Excerpted passage section start

An impact factor of an academic journal is the average number of citations to their recent published articles. For example, a journal with an impact factor of 10 receives, on average, 10 citations per each article it publishes. Of course, very highly cited articles greatly boost the factor, and by it’s nature, the impact factor cannot tell anything about the merits of individual articles published in the journal.
However, this is exactly what the impact factor is mostly used for. Time-stressed tenure and funding committees routinely use the impact factors of the journals (via their names) that an applicant has published in as a fast way of gauging the publication record of the applicant. Hence the self-perpetuating competition to publish in the “top” journals that is the mainstay of academic life. Incidentally, this practice has obvious implications for the attractiveness of new open access journals.
The impact factor, a number calculated annually for each scientific journal based on the average number of times its articles have been referenced in other articles, was never intended to be used to evaluate individual scientists, but rather as a measure of journal quality. However, it has been increasingly misused in this way, with scientists now being ranked by weighting each of their publications according to the impact factor of the journal in which it appeared.
Much (virtual) ink has been spilled to decry this rampant misuse of the impact factor. However, concrete actions to remedy the situation have been few and far between. Thus it may not be a surprise that the San Francisco Declaration on Research Assessment (DORA) has gotten so much attention. As the description on their site states:
The San Francisco Declaration on Research Assessment (DORA), initiated by the American Society for Cell Biology (ASCB) together with a group of editors and publishers of scholarly journals, recognizes the need to improve the ways in which the outputs of scientific research are evaluated. The group met in December 2012 during the ASCB Annual Meeting in San Francisco and subsequently circulated a draft declaration among various stakeholders. DORA as it now stands has benefited from input by many of the original signers listed below. It is a worldwide initiative covering all scholarly disciplines. We encourage individuals and organizations who are concerned about the appropriate assessment of scientific research to sign DORA.

Excerpted passage section end

_Task_
Copy out the whole passage on the journal impact factor and the San Francisco Declaration on Research Assessment, word for word and with its punctuation unchanged.

Records shown section start

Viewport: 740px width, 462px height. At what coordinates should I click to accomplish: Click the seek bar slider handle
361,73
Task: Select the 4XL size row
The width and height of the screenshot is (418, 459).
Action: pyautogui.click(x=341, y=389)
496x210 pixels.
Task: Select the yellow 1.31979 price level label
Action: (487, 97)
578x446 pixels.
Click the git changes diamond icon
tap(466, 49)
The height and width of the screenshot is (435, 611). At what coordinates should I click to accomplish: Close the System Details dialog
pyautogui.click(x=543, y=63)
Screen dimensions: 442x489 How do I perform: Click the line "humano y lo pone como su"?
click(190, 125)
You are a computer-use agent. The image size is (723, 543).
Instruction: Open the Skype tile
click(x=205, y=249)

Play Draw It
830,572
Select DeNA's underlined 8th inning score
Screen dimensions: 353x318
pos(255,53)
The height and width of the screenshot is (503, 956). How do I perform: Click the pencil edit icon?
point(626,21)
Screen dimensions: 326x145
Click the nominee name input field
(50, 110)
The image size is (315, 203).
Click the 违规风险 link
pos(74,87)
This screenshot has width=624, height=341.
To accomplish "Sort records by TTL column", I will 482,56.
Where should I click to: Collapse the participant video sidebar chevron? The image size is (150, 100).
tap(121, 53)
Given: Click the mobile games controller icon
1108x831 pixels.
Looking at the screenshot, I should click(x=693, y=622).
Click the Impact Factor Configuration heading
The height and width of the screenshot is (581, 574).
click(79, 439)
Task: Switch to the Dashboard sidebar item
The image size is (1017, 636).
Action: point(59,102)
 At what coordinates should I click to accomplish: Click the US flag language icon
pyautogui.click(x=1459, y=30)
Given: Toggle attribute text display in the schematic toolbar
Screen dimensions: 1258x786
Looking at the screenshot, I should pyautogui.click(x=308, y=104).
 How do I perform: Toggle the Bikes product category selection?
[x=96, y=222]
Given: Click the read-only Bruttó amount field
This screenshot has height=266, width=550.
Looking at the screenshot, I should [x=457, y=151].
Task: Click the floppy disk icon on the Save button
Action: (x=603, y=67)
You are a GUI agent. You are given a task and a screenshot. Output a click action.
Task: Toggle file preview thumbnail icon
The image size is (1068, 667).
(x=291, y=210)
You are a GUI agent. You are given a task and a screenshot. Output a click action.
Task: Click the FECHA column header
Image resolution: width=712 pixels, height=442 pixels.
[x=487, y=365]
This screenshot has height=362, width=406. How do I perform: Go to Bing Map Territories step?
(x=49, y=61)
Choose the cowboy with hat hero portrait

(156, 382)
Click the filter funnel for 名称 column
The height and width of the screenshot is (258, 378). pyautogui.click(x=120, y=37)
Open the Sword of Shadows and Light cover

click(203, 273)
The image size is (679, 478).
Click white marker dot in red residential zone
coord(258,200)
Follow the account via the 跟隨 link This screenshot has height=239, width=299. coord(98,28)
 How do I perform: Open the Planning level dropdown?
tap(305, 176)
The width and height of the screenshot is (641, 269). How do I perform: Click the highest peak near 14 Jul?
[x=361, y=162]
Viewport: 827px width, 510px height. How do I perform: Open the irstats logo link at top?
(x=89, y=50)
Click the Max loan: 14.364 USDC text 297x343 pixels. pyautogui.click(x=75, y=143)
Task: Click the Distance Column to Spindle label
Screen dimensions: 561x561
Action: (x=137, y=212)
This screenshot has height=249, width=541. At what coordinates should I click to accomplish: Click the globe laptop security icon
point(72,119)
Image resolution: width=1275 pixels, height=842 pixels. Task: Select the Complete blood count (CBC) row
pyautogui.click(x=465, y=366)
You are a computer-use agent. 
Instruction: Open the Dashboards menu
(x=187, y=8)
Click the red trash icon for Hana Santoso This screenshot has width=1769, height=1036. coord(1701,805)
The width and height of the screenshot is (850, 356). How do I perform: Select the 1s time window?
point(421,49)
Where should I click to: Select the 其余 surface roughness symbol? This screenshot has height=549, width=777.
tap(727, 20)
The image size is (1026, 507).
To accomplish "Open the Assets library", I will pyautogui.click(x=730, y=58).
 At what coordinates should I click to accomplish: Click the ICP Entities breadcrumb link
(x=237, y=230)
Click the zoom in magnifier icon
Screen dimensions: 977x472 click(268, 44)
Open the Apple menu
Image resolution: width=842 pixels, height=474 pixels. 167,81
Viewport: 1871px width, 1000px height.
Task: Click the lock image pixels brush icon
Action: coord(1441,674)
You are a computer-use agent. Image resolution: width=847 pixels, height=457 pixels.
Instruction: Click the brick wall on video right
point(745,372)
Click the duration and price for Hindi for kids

Records shown section end

_The answer_
An impact factor of an academic journal is the average number of citations to their recent published articles. For example, a journal with an impact factor of 10 receives, on average, 10 citations per each article it publishes. Of course, very highly cited articles greatly boost the factor, and by it’s nature, the impact factor cannot tell anything about the merits of individual articles published in the journal.
However, this is exactly what the impact factor is mostly used for. Time-stressed tenure and funding committees routinely use the impact factors of the journals (via their names) that an applicant has published in as a fast way of gauging the publication record of the applicant. Hence the self-perpetuating competition to publish in the “top” journals that is the mainstay of academic life. Incidentally, this practice has obvious implications for the attractiveness of new open access journals.
The impact factor, a number calculated annually for each scientific journal based on the average number of times its articles have been referenced in other articles, was never intended to be used to evaluate individual scientists, but rather as a measure of journal quality. However, it has been increasingly misused in this way, with scientists now being ranked by weighting each of their publications according to the impact factor of the journal in which it appeared.
Much (virtual) ink has been spilled to decry this rampant misuse of the impact factor. However, concrete actions to remedy the situation have been few and far between. Thus it may not be a surprise that the San Francisco Declaration on Research Assessment (DORA) has gotten so much attention. As the description on their site states:
The San Francisco Declaration on Research Assessment (DORA), initiated by the American Society for Cell Biology (ASCB) together with a group of editors and publishers of scholarly journals, recognizes the need to improve the ways in which the outputs of scientific research are evaluated. The group met in December 2012 during the ASCB Annual Meeting in San Francisco and subsequently circulated a draft declaration among various stakeholders. DORA as it now stands has benefited from input by many of the original signers listed below. It is a worldwide initiative covering all scholarly disciplines. We encourage individuals and organizations who are concerned about the appropriate assessment of scientific research to sign DORA.